In olden times it was called Scyricum or Sil
Pressum. In English it is “Raw Sienna Earth”The highly
technical name for the color is “brownish” or “like,
uh…sorta brown”. It is toxic; that is, if you eat the
paint, you die. (That may be
true of many other colors of paint, as well.) If you paint
your house that color, however, you may raise fewer
eyebrows than if you go with Naples yellow (something like
ochre) or chrome yellow (something like chrome) or spincervino yellow (like the color of the
Asian shrub Rhamnus cathartica), also
called verde di vescica —bladder green!
If you paint your house to make it resemble a bladder and
you live next door to me, you and my spray-paint cans are
not going to get along.
Why should I care? I’m
not sure. I was confused by Goethe’s Farbenlehre
(Theory of Colors) before I got to page number chartreuse.
It’s just that someone in the newspaper this morning was
moaning about the colors that buildings are painted in
Naples; a “kaleidoscope of anarchy” he called it. Or maybe
it was a “stethoscope of oligarchy” —whatever, it was bad.
There is no attempt, said the whiner, to adhere to the
published and official color guidelines. Well, there is no
attempt to adhere to the published and official
traffic-code definitions of red, green, and yellow,
either, so maybe the whole city is color-blind. That city
color code for painting buildings, by the way, was
published in 1942, and, in fairness, it wasn’t that
restrictive. You could paint your house white, grey, sand,
hazel-brown, straw yellow, “ancient pink,” salmon, clear terra di Siena, or Pompeian red.
When I look around the
city, I do see a few “outlaw” shades of electric blue, but
I don’t see a lot of outrageous, garish colors, except
perhaps the church of Santa Maria delle Catene
(top photo, left). It was just redone in bright mustard.

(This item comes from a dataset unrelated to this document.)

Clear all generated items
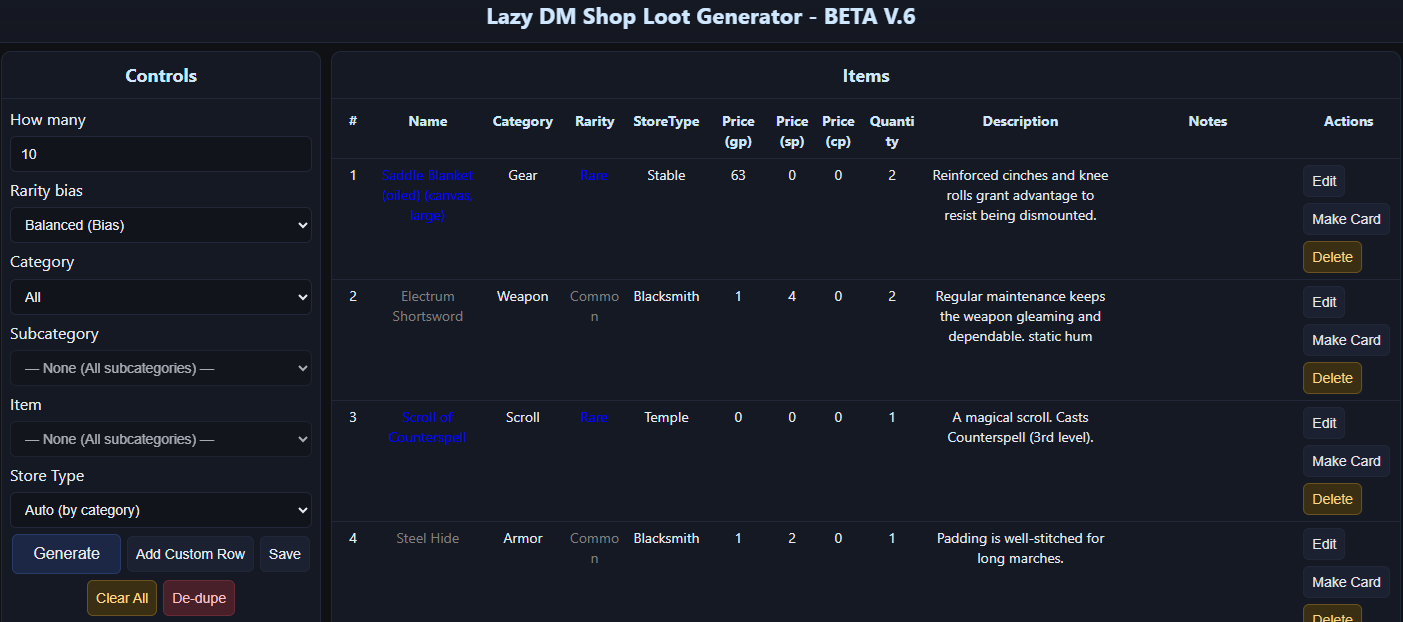This screenshot has height=622, width=1403. [x=121, y=597]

Also, in Bagnoli, they have recycled part of the old
cement factory as a public venue and painted it “pimp
scarlet.” White is making a comeback: the 300-yard long
façade of the Albergo
dei Poveri has been restored to its original
white, and the restored Mergellina
train station is back to its gleaming white.
Pompeian red is still the default color of regal buildings
and those with regal pretensions, such as the royal palace and the Naples prefecture. The colors
of natural stone —marble, trachyte, tufa— have always been
popular, and the newer and unpainted “natural” colors of
metal are evident in many recent buildings— the Civic Center, for example.
Some colors in Naples seem too bright just by
comparison with some of the adjacent buildings that are
still wearing that coat of WWII grime grey. I would rather
see one of the most historic Spanish buildings in Naples,
the palazzo Cellammare (photo, right), any color than what
it is at present —Pompeian red, but only if you can
imagine Pompeii right after Mt. Vesuvius got through with
it. This is because the condo dwellers within are too
tight to pay for a decent paint job.